It really is a long time now since what were, arguably, the National Lottery's glory years on TV.
Here's the draw in its imperial, mid-90s incarnation. Everything is present: bombastic fanfares, guests the likes of Pavarotti and Elton John, a simulcast "live on BBC1 - and Radio 1!", and a massive studio audience, whipped into a fiduciary frenzy by Sir Bob Monkhouse. "I know I'm a sinner - but make me a winner!"
This clip is even better, though, for being the time that the chosen machine, Guinevere, broke down, reducing Alan Deddicoat and Bob to a bit of improvised banter, Bob to wield a ludicrously outdated stick microphone, and Drawmaster John Willan to mumble a stilted lengthy apology.
Did the results turn up during Casualty?
21 hours ago
2 comments:
The results actually followed Casualty, and I taped them because the British Comedy Awards were on the other side. It happened because John had left the back door of the machine open, the silly sod.
Course, we couldn't have had any banter with Pav and Elt because they were on tape, and sadly in Lord Bob's diaries for this day, there's nothing about the machine breaking down, but he does say both Pav and Elt moaned about how much they hated that song, and only did it because they thought the other one liked it.
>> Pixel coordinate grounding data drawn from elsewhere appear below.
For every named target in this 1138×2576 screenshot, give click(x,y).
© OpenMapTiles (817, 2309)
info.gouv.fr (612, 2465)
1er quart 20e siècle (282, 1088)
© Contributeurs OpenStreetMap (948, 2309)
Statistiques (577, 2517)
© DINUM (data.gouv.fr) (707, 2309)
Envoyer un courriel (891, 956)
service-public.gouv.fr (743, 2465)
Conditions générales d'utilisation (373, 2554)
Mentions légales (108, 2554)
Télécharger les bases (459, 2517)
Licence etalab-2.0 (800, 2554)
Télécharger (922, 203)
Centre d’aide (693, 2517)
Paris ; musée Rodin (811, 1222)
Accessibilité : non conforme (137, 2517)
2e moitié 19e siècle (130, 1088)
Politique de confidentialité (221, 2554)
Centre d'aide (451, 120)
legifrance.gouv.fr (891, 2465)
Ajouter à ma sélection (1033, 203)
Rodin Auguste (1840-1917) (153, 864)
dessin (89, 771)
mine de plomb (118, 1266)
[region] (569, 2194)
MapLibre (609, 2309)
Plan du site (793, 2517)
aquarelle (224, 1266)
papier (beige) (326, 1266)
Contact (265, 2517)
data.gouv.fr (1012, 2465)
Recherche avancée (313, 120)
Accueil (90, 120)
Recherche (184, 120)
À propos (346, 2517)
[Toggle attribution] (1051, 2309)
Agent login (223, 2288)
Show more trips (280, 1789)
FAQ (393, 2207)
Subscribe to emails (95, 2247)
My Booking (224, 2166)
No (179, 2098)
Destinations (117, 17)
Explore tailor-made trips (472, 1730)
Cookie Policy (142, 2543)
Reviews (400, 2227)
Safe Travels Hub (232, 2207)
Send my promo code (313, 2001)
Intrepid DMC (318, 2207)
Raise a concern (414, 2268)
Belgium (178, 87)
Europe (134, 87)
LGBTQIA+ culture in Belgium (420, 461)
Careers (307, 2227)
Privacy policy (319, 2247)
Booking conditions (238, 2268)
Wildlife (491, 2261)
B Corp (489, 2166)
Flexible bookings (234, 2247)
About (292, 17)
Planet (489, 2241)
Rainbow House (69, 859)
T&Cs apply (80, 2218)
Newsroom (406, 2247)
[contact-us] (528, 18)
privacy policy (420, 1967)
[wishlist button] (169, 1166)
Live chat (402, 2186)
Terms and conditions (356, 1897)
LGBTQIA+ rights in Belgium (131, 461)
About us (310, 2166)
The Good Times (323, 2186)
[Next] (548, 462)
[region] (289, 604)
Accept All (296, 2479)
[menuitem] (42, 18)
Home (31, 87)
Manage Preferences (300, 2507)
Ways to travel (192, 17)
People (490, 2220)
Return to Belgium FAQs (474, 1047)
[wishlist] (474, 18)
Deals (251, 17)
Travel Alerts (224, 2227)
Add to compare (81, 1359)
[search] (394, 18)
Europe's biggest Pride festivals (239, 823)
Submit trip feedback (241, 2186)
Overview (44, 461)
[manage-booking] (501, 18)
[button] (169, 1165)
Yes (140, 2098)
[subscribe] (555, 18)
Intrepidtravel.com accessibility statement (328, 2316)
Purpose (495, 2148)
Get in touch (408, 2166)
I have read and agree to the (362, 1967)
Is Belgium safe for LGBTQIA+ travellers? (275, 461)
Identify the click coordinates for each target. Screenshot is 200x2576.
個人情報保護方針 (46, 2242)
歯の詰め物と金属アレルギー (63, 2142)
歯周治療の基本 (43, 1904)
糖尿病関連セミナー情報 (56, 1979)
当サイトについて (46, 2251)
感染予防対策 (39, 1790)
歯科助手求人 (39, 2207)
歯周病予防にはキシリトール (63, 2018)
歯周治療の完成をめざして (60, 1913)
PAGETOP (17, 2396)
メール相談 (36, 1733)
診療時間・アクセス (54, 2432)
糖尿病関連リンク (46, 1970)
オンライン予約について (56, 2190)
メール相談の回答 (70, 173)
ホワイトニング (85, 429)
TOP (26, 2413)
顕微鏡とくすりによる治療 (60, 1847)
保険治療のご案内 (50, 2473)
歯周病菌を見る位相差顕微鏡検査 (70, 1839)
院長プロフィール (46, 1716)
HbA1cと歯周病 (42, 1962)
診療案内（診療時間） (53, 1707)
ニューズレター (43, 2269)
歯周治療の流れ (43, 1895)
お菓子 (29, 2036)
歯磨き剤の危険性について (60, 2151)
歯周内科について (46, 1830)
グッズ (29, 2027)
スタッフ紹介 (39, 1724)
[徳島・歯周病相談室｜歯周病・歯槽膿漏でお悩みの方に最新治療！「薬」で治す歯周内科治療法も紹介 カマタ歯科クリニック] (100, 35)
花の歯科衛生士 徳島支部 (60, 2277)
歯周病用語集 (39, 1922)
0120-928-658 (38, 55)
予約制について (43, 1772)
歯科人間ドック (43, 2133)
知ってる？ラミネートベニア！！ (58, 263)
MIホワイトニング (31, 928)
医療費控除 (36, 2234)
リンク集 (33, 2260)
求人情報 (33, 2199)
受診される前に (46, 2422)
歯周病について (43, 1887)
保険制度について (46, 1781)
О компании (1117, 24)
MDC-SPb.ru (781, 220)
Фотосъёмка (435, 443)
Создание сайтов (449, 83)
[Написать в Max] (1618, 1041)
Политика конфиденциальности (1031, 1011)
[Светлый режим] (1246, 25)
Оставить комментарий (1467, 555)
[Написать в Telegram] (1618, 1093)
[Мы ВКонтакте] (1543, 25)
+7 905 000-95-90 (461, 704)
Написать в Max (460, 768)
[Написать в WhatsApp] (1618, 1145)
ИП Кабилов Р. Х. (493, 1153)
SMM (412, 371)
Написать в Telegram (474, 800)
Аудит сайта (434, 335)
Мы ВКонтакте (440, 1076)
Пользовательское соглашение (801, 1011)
Nobody saw it, because nobody's interested anymore, but the other Wednesday, the Thunderball machine fucked up and didn't draw a ball, so they had to reset it and try again, and Deadly kept announcing they would have to check if it was "a legal draw" and to stay tuned to BBC1 until gone midnight for them to confirm it.
As above, and Bob changed his line from "I know I'm a sinner but make me a winner" to "I know I'm a jerk, but please make this work".